Commitments And Contingencies
|9 Months Ended
Sep. 30, 2013
|Commitments and Contingencies Disclosure [Abstract]
|Commitments And Contingencies
Commitments and Contingencies
The Company continues to guarantee Starz, LLC's obligations under two of its studio output agreements. At September 30, 2013, the Company's guarantees for obligations for films released by such date aggregated $157 million. The Guarantee associated with these studio output agreements is expected to lapse in November of 2013 for one studio and November of 2014 for the other studio. While the guarantee amount for films not yet released is not determinable, such amounts are expected to be significant. The Company considered whether a liability associated with the Guarantee was considered necessary at the time of Spin-Off and determined that based on a number of scenarios associated with this Guarantee due to the financial well-being of Starz, the anticipated financial performance of Starz over the next two years and Starz's availability under its Credit Facility, that no liability was considered necessary.
In connection with agreements for the sale of assets by the Company or its subsidiaries, the Company may retain liabilities that relate to events occurring prior to its sale, such as tax, environmental, litigation and employment matters. The Company generally indemnifies the purchaser in the event that a third party asserts a claim against the purchaser that relates to a liability retained by the Company. These types of indemnification obligations may extend for a number of years. The Company is unable to estimate the maximum potential liability for these types of indemnification obligations as the sale agreements may not specify a maximum amount and the amounts are dependent upon the outcome of future contingent events, the nature and likelihood of which cannot be determined at this time. Historically, the Company has not made any significant indemnification payments under such agreements and no amount has been accrued in the accompanying condensed consolidated financial statements with respect to these indemnification guarantees.
The Atlanta Braves and certain of their players and coaches have entered into long-term employment contracts whereby such individuals' compensation is guaranteed. Amounts due under guaranteed contracts as of September 30, 2013 aggregated $128 million, which is payable as follows: $2 million in 2013, $49 million in 2014, $43 million in 2014, $16 million in 2016 and $18 million thereafter. In addition to the foregoing amounts, certain players and coaches may earn incentive compensation under the terms of their employment contracts.

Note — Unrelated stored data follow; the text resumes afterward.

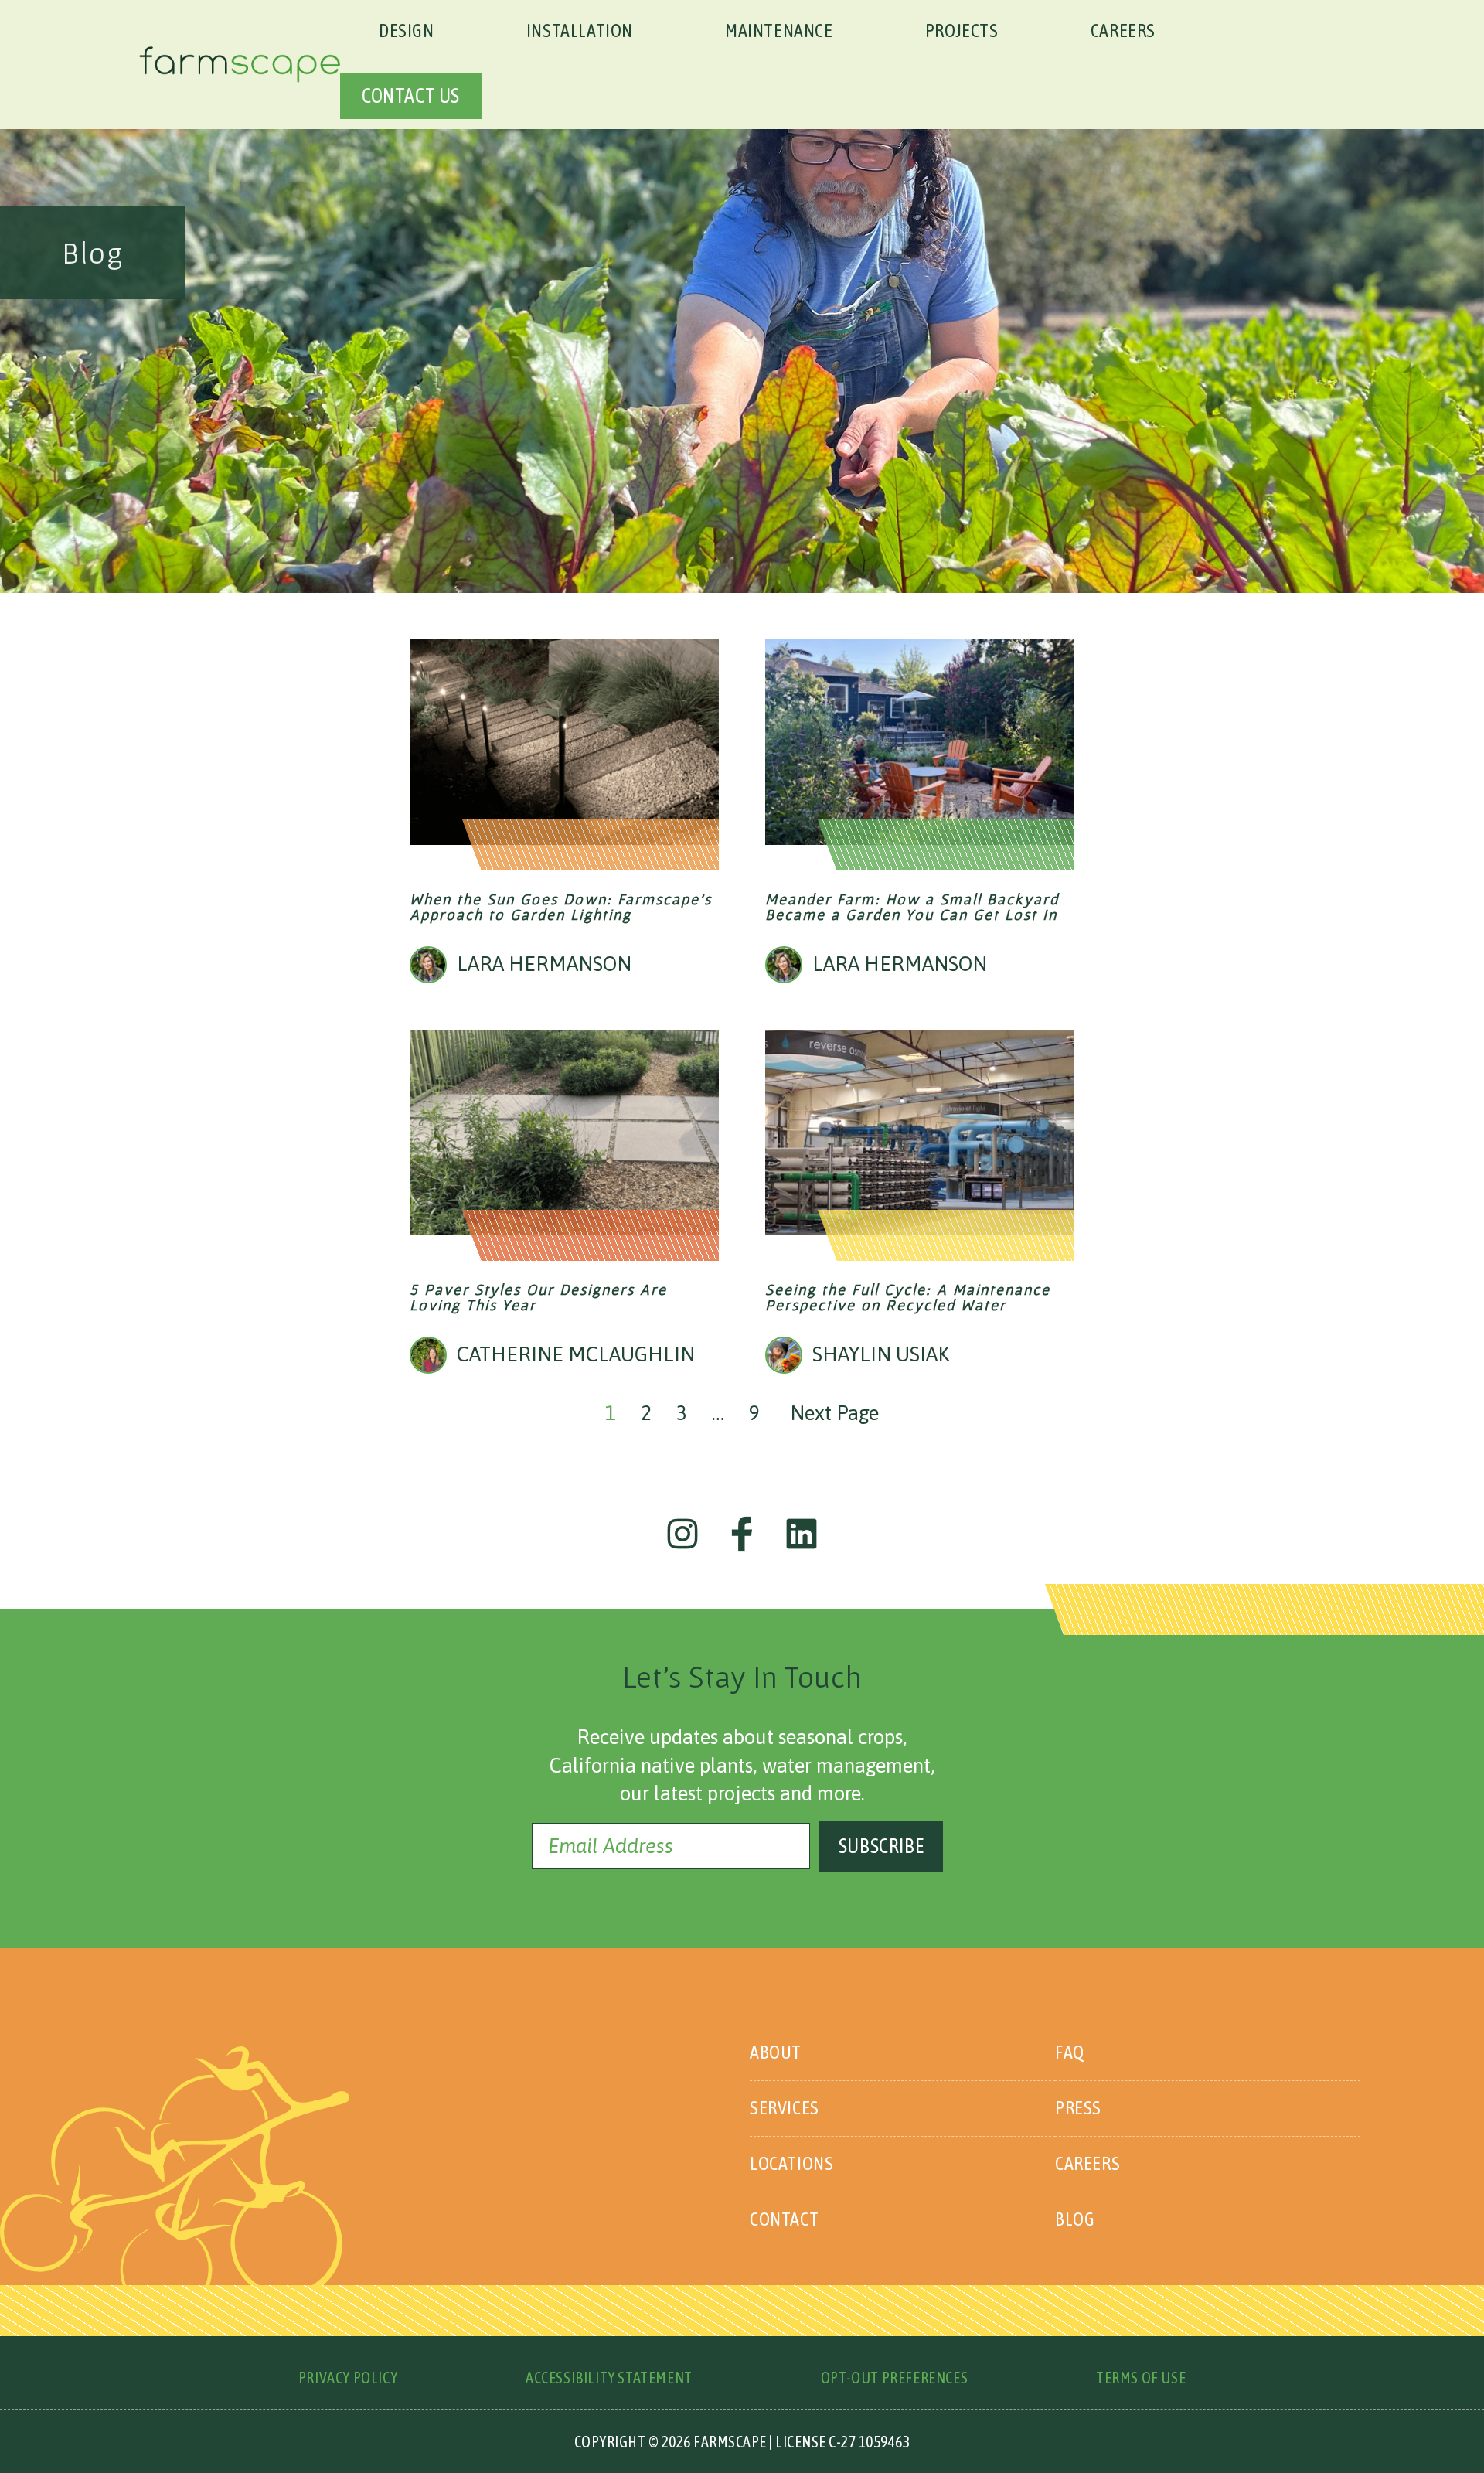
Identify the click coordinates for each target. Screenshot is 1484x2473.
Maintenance (779, 30)
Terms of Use (1141, 2377)
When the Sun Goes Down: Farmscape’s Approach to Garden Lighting (561, 906)
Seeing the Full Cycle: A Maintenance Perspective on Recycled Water (907, 1297)
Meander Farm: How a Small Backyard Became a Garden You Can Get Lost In (912, 906)
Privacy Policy (347, 2377)
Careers (1123, 30)
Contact (784, 2219)
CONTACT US (411, 95)
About (776, 2052)
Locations (791, 2163)
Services (784, 2107)
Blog (1074, 2219)
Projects (962, 30)
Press (1078, 2107)
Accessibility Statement (609, 2377)
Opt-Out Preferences (894, 2377)
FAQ (1069, 2052)
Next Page (834, 1413)
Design (406, 30)
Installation (579, 30)
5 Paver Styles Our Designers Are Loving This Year (538, 1297)
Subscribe (881, 1846)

The Company and its subsidiaries lease business offices, have entered into satellite transponder lease agreements and use certain equipment under lease arrangements.
The Company has contingent liabilities related to legal and tax proceedings and other matters arising in the ordinary course of business. Although it is reasonably possible the Company may incur losses upon conclusion of such matters, an estimate of any loss or range of loss cannot be made. In the opinion of management, it is expected that amounts, if any, which may be required to satisfy such contingencies will not be material in relation to the accompanying condensed consolidated financial statements.
In connection with a commercial transaction that closed during 2002 among Liberty, Vivendi Universal S.A. (“Vivendi”) and the former USA Holdings, Inc., Liberty brought suit against Vivendi and Universal Studios, Inc. in the United States District Court for the Southern District of New York, alleging, among other things, breach of contract and fraud by Vivendi. On June 25, 2012, a jury awarded Liberty damages in the amount of €765 million, plus prejudgment interest, in connection with a finding of breach of contract and fraud by the defendants. On January 17, 2013, the court entered judgment in favor of Liberty in the amount of approximately €945 million, including prejudgment interest. Vivendi has filed notice of its appeal of the judgment to the United States Court of Appeals for the Second Circuit, and, in that court, Liberty intends to seek a higher rate of pre-judgment interest than what the district court awarded. The case is stayed pending the appeal and the appeal in this case has been consolidated with the expected appeal of a class action brought against Vivendi by other shareholders. The amount that Liberty may ultimately recover in connection with the final resolution of the action, if any, and the timing of the resolution of the action is uncertain. Any recovery by Liberty will not be reflected in our consolidated financial statements until such time as the final disposition of this matter has been reached.